"One white-tailed deer can support more than 450,000 ticks in a year," says Dr. Julie Clark-Blount, owner of Laurel Oaks Animal
Hospital in Kingsland, Ga. And if you calculate about one deer per acre of land, depending on your area—that's a lot of ticks
looking to munch on your patients. That's why Dr. Clark-Blount and her whole team talk to clients about ticks every time they
come into the clinic.
"The receptionists are the troubleshooters in the veterinary clinic," she says. They get to the bottom of the tick problems
and ask their clients questions like:
> Is this the first time you've seen a tick on Scruffy?
> Is your pet currently on any preventives? If so, which ones?
> Where did you purchase the preventives?
> When was the last time you treated your pet?
> Do you live near a wooded area?
> Do you take Scruffy on walks outside?
> Do you take him to the dog park?
Remember, these bloodsuckers don't discriminate—in other words, you can't judge a tick-infested pet by his owner. "One patient
came in covered in hundreds of ticks. The owner was a newscaster and had a nice yard and lived in a nice neighborhood," Dr.

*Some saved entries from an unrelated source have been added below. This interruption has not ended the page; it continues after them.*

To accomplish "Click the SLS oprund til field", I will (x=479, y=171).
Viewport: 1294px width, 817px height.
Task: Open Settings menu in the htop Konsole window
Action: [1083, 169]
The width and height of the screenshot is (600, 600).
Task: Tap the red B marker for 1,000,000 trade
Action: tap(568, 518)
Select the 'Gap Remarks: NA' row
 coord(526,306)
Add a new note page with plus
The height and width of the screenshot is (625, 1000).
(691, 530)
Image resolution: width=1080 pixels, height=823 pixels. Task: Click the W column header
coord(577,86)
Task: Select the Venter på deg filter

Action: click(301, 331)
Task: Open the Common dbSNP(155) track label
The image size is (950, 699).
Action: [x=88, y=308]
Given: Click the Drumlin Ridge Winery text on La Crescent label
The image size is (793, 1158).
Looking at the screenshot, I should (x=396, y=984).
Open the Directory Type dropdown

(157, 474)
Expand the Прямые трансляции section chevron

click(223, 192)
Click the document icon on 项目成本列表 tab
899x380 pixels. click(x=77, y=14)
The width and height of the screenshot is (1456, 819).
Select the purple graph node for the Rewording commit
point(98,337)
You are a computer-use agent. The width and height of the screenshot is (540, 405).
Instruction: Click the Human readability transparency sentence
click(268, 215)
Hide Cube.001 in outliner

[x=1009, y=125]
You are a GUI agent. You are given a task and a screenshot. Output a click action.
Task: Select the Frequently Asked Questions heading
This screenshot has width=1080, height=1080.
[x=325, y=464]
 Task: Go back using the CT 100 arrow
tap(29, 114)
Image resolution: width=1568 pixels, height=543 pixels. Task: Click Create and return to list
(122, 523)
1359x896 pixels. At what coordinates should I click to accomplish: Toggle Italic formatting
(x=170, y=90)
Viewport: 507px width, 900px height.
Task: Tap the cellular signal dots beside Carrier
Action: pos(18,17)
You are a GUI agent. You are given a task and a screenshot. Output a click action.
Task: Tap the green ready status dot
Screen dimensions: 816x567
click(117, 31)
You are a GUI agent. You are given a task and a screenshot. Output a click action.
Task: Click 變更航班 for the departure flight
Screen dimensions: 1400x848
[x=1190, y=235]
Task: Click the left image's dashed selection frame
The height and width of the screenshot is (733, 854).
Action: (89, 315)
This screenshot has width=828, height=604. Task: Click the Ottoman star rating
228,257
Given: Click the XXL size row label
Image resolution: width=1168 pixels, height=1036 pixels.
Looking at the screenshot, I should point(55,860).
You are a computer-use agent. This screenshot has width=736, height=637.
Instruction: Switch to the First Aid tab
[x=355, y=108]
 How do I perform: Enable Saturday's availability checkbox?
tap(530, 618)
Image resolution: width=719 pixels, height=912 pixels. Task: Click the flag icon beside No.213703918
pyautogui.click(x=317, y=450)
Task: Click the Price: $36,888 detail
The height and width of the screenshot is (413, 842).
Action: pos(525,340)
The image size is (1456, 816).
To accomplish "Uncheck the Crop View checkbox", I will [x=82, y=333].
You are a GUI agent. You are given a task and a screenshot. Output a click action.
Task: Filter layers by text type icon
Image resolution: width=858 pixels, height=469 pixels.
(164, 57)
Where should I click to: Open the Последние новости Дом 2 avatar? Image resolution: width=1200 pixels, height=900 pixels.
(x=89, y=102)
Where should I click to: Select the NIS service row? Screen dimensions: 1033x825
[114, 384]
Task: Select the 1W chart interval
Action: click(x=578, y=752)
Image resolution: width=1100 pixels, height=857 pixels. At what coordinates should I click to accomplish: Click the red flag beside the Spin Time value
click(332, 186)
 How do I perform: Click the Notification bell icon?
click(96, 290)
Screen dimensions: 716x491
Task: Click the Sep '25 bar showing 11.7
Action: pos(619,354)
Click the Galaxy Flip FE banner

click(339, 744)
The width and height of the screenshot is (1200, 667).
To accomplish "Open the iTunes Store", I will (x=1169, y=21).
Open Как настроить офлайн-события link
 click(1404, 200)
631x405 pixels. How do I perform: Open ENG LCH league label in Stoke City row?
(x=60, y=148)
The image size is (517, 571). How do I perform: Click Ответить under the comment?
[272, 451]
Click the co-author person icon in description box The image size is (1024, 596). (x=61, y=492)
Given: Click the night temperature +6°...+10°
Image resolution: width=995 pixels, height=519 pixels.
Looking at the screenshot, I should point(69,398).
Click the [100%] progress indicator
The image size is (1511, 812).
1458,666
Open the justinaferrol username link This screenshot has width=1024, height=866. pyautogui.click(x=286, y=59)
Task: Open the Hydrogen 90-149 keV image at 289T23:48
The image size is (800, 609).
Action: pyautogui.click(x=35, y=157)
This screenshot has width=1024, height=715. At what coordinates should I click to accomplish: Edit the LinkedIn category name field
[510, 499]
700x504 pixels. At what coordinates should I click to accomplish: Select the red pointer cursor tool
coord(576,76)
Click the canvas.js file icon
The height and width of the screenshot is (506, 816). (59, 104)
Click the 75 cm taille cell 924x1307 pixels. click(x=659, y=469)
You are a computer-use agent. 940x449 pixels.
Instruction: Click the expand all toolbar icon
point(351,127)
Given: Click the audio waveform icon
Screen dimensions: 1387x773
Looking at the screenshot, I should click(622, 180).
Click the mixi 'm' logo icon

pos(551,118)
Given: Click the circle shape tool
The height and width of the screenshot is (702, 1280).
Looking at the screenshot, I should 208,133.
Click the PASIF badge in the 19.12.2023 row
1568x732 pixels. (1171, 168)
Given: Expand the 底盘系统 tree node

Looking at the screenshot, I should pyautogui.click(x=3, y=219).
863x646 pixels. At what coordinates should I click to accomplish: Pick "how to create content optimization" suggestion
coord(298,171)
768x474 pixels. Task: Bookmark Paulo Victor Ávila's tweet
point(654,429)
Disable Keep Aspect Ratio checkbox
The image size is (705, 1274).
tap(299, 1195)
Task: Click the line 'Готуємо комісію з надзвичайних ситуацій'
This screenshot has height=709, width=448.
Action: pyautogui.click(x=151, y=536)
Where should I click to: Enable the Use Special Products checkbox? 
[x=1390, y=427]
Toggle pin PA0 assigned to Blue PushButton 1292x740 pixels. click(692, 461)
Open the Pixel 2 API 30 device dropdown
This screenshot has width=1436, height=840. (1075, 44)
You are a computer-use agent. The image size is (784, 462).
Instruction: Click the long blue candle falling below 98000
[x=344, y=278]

Clark-Blount says. "Ticks had infested her home—they were crawling up the walls. She had to throw out a couch."
This is why Dr. Clark-Blount highly recommends getting to know your area and finding local tick hot spots. The more you research
nearby neighborhoods, the better you can warn clients, she says. It's also a good idea to debunk common tick myths in the
"Lighting a match behind an embedded tick and covering it with Vaseline or alcohol are old wives' tales," Dr. Clark-Blount
says. "Actually these actions can aggravate ticks and make them throw up, essentially shooting Lyme disease right into the
pet." Head to
http://dvm360.com/tickmyths to download a client handout that explains the correct way to remove a tick and busts more common tick myths (like Lyme disease is the only illness that ticks can transmit to dogs and humans and more).
Another common misconception: Indoor cats don't need to be on preventives. The truth is that dogs can bring ticks into the
house. And you never know—Beatrice could get out accidentally, Dr. Clark-Blount says. Pet owners need to know that ticks can
give cats cytauxzoonosis—a disease that's fatal to felines. "We've seen quite a few cases of it but we usually can't diagnose
it until it's too late," Dr. Clark-Blount says. For example, a client recently brought her cat into Laurel Oaks Animal Hospital
and the pet died within five hours. Soon after, Dr. Clark-Blount sent the patient's body to the lab for testing and, sure
enough, the cat had contracted cytauxzoonosis.
"Educate clients and explain that they should be especially cautious this year because of the warmer-than-normal weather,"
Dr. Clark-Blount says. "Tick hosts are surviving through the winter—ticks just aren't as seasonal as they used to be." Dr.
Clark-Blount suggests recommending year-round tick prevention to your clients so your patients will always be protected.